The combination of CHIR and VPA maintains the stem cell state of Lgr5⁺ stem cells. (a–c) Confocal images showing lysozyme (a), Ki67 (b) and EdU (c) staining of organoids cultured under the ENR and ENR-CV conditions. DAPI was used as a nuclear stain. (d) Quantitative real-time PCR analysis of relative mRNA expression of markers for intestinal epithelial cells (Alpi for enterocytes, Muc2 for goblet cells, Chga for enteroendocrine cells, Lyz1 for Paneth cells and Lgr5 for ISCs) cultured for 6 d under conditions as indicated. ENR-CV(D40) indicates cells that were cultured in the CV condition for 40 d. Error bars, s.d. (n = 3 wells). Experiments were performed in three biological replicates (n = 3 animals), with similar results (data not shown). (e) Microarray analysis of gene expression changes in organoids cultured for 6 d in the presence of ENR-V (V) or ENR-CV (CV) compared with ENR. The heat map shows clustering to previously reported array data of sorted Paneth cells (PC) versus Lgr5 stem cells (SC). Green and magenta indicate down- and upregulation, respectively. (f) Gene-set enrichment analysis (GSEA) comparing organoid microarray data with published gene expression signatures. Normalized enrichment scores are represented as a heat map to visualize the degree of enrichment in the up- or downregulated genes in organoids (magenta and green, respectively). Refer to Supplementary Figure 5 for detailed analysis. Scale bars, 50 μm.

Figure 3

Differentiation of ISCs cultured under the CV condition. (a) Staining of the indicated differentiation markers of Lgr5-GFP cells transferred from the CV condition to ENR and cultured for 4 d. DAPI (blue) was used to stain nuclei, and GFP indicates the presence of stem cells. (b) Real-time reverse-transcription PCR analysis of relative mRNA expression of mature intestinal epithelial markers from cells initially cultured in CV (6 d) and then transferred to the indicated conditions. ENR was present in all conditions and mRNA expression was normalized to expression in ENR alone. I, IWP-2; D, DAPT; C, CHIR; V, VPA. Error bars, s.d. (n = 3 wells). (c) Alp staining of cells cultured under multiple conditions. The morphological change of cells in the ID and CD conditions reflects formation of goblet and Paneth cells, respectively. (d) Immunocytochemistry staining of differentiation markers. Cells cultured under the ID and CD conditions were used for Muc2, ChgA and Lyz staining. Three-dimensional reconstructed confocal images are shown. Scale bars, 50 μm.

Figure 4

Exploring the mechanism of action for CHIR and VPA. (a) Morphology and Lgr5-GFP expression of crypts cultured in multiple conditions for 6 d. C, CHIR; Li, LiCl; W, Wnt3a; V, VPA. (b) Cell numbers and percentage of GFP⁺ cells for 6-d crypt cultures. The data are representative of three independent experiments. Error bars, s.d. (n = 3 wells). (c) 6-d cultures of crypts in the ENR-C (control) condition or with histone deacetylase (HDAC) inhibitors. See Supplementary Figure 6 for complete analysis. TSA, trichostatin A. (d) Effects of VPA and TSA on cell proliferation and GFP expression at multiple concentrations. Error bars, s.d. (n = 2 wells). Experiments were performed in three biological replicates (n = 3 animals), with similar results (data not shown). (e) Effects of other HDAC inhibitors and recombinant Wnt protein. Morphology and GFP expression of single Lgr5-GFP cells cultured for 6 d are shown.

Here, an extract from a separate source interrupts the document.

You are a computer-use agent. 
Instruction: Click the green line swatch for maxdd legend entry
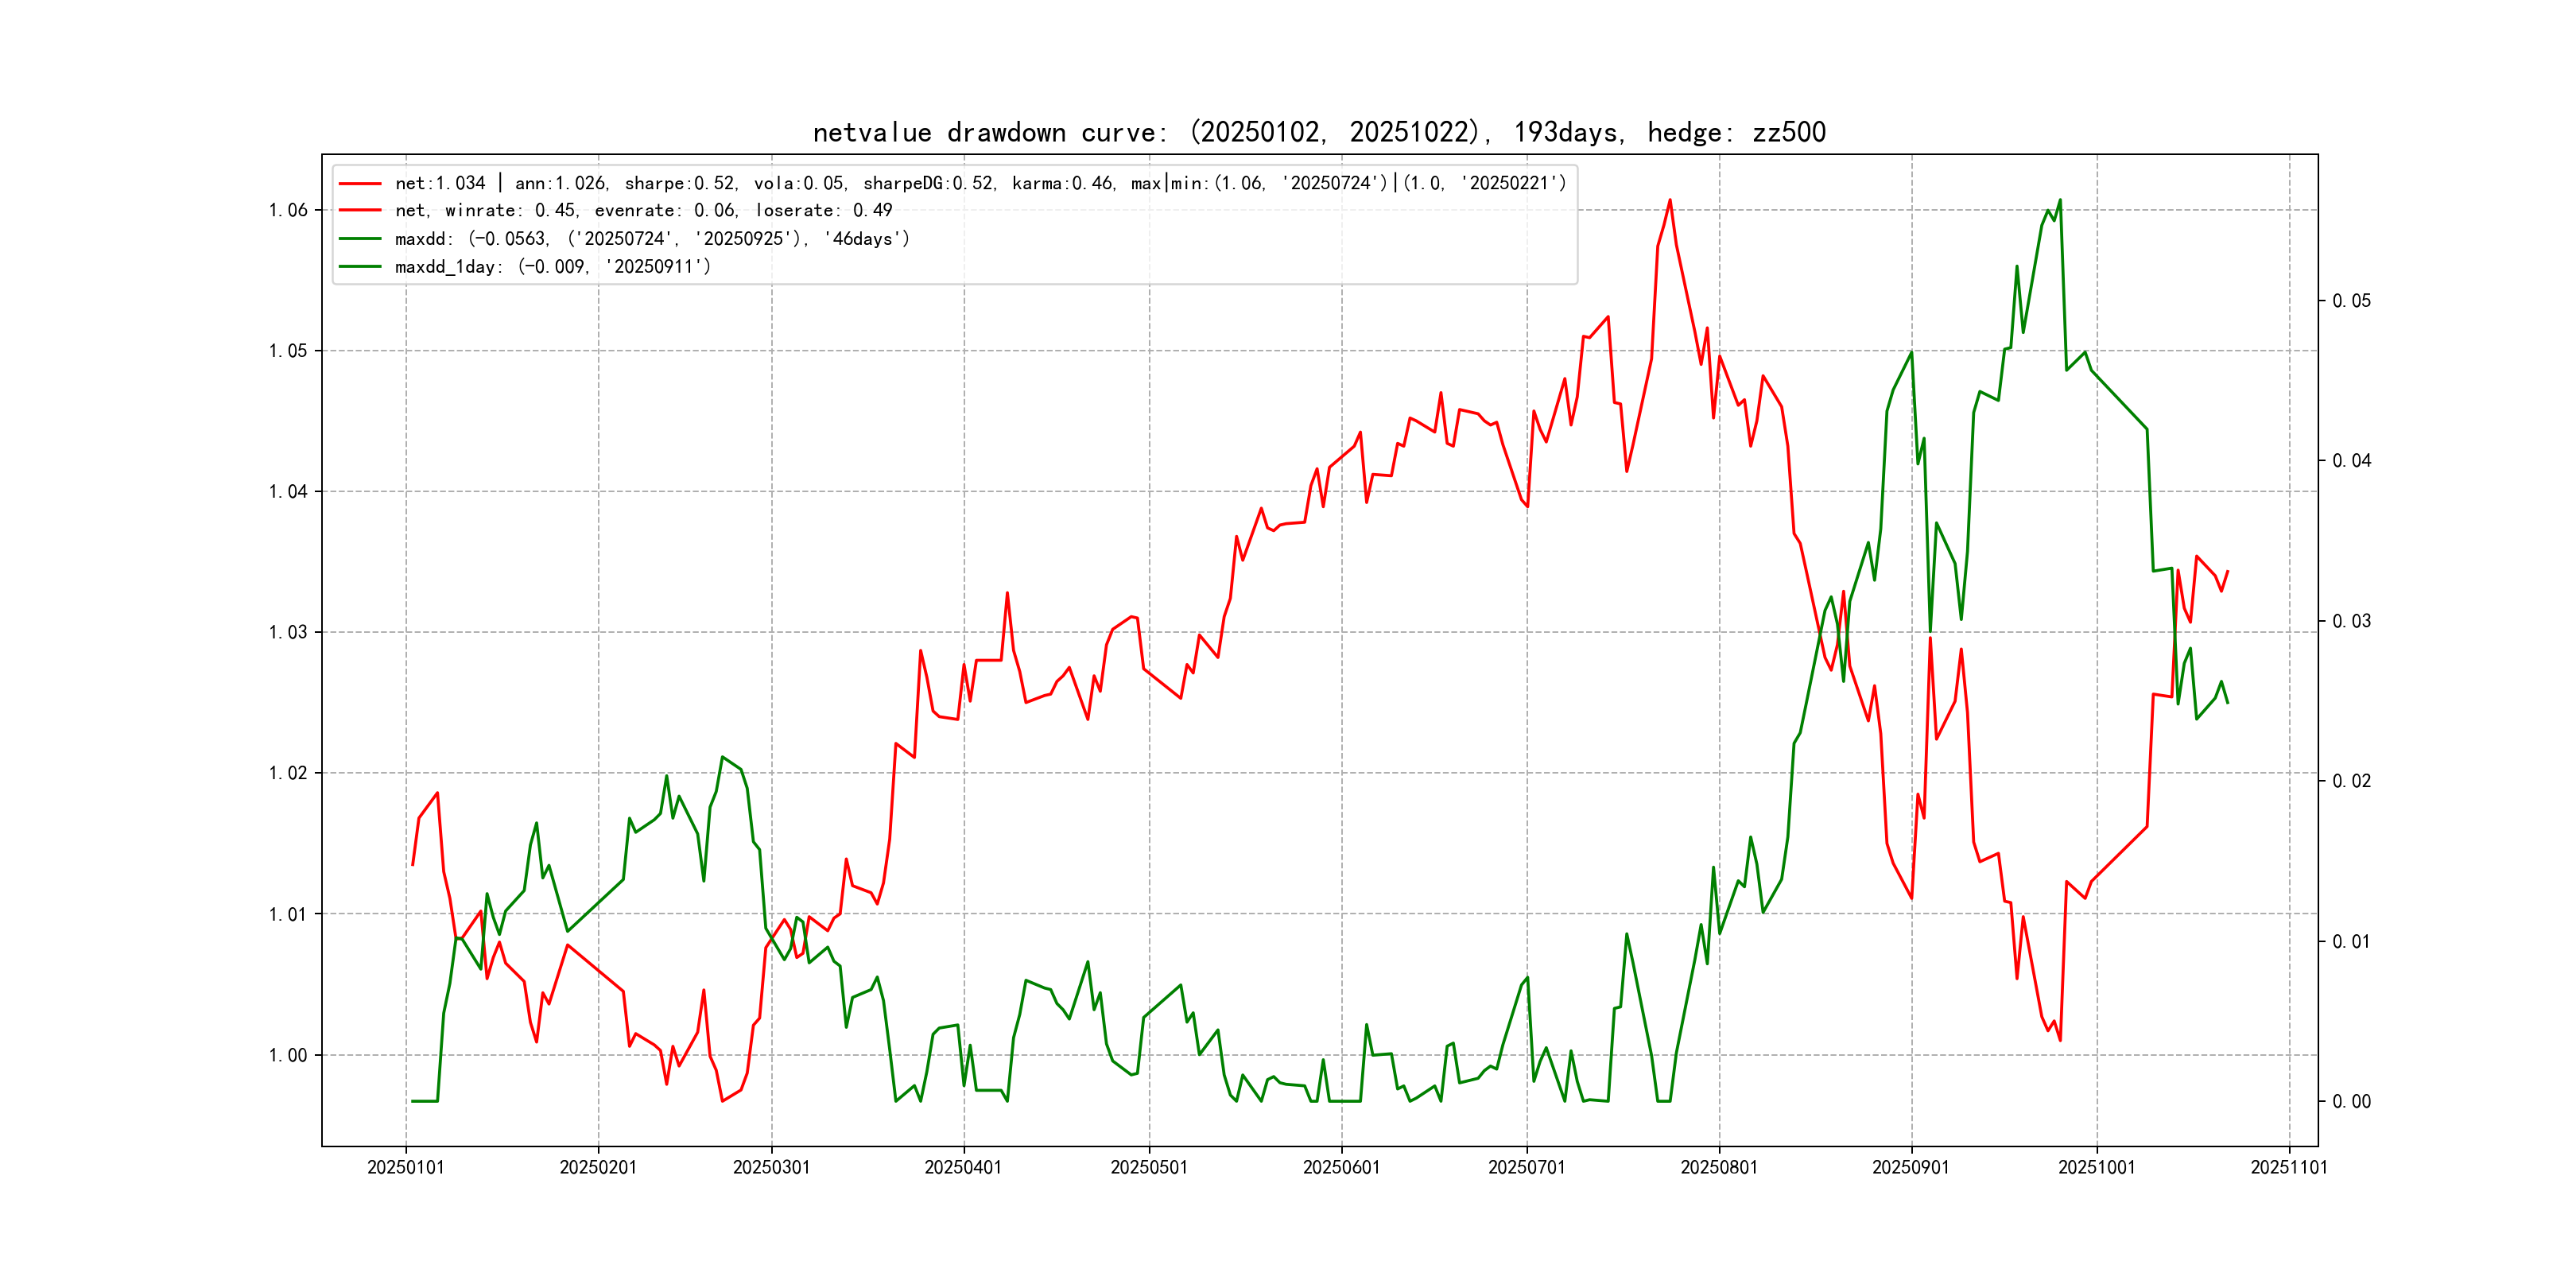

TSA concentration is 25 nM; tubastatin A is 10 μM. Scale bars, 100 μm. ***P < 0.001; *P < 0.05; NS, not significant (P > 0.05).

Figure 5

Model for ISC self-renewal and differentiation. (a) Under physiological conditions, the self-renewal and differentiation of ISCs is controlled by the cooperation of Wnt and Notch pathways. (b) When Lgr5⁺ stem cells are cultured in vitro, CHIR activates the Wnt pathway and inhibits enterocyte differentiation, whereas VPA alone or together with CHIR suppresses secretory cell specification. The combination of CHIR and VPA maintains ISCs in an undifferentiated, self-renewing state. Additional combinations of inhibitors promote various intestinal cell fates as shown.